| DATA SUPPLIED |
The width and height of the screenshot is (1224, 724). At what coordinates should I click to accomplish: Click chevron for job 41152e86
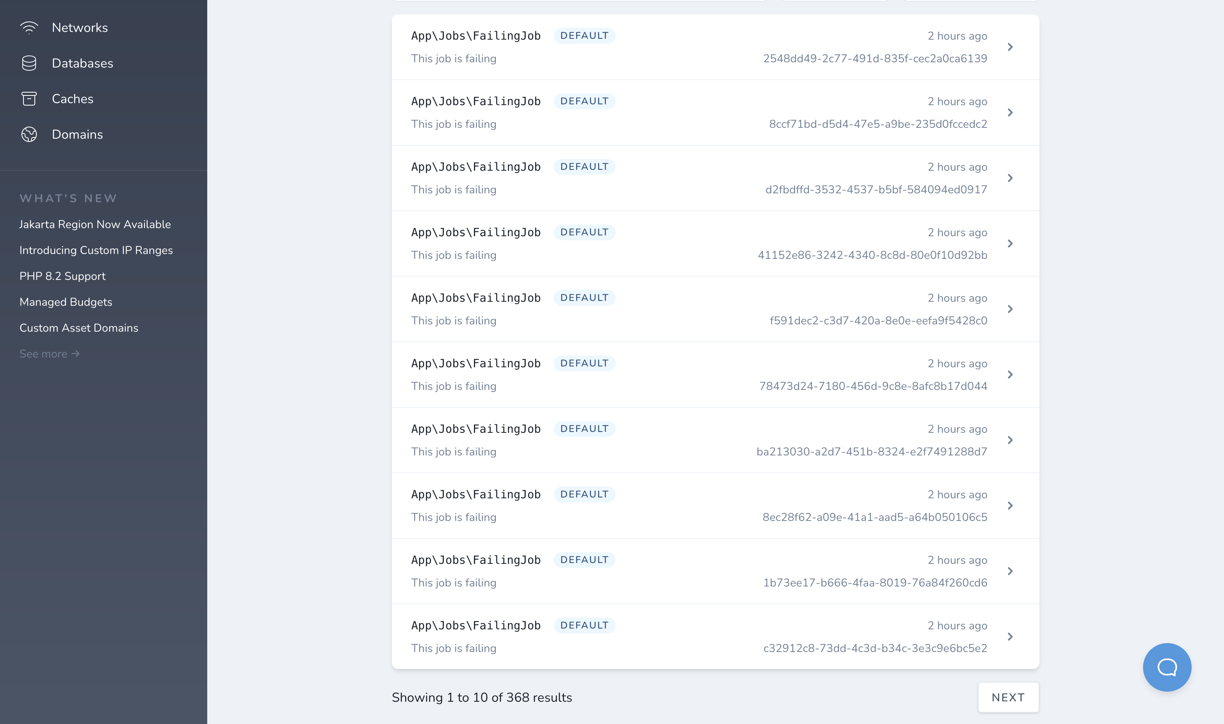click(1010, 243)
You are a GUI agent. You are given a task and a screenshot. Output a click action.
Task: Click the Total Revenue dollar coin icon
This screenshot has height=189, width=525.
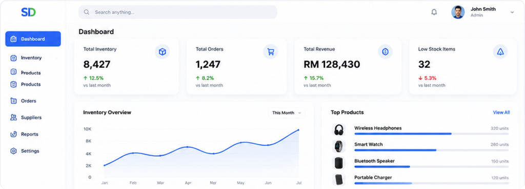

| GOAL |
Rewrite all of the lines above as a numbered list, skipping any blank lines and leaving out the pictures.

| OUTPUT OF THE EXERCISE |
1. The width and height of the screenshot is (1224, 724). At what coordinates should I click to accomplish: Click chevron for job 41152e86
2. click(1010, 243)
3. You are a GUI agent. You are given a task and a screenshot. Output a click action.
4. Task: Click the Total Revenue dollar coin icon
5. This screenshot has height=189, width=525.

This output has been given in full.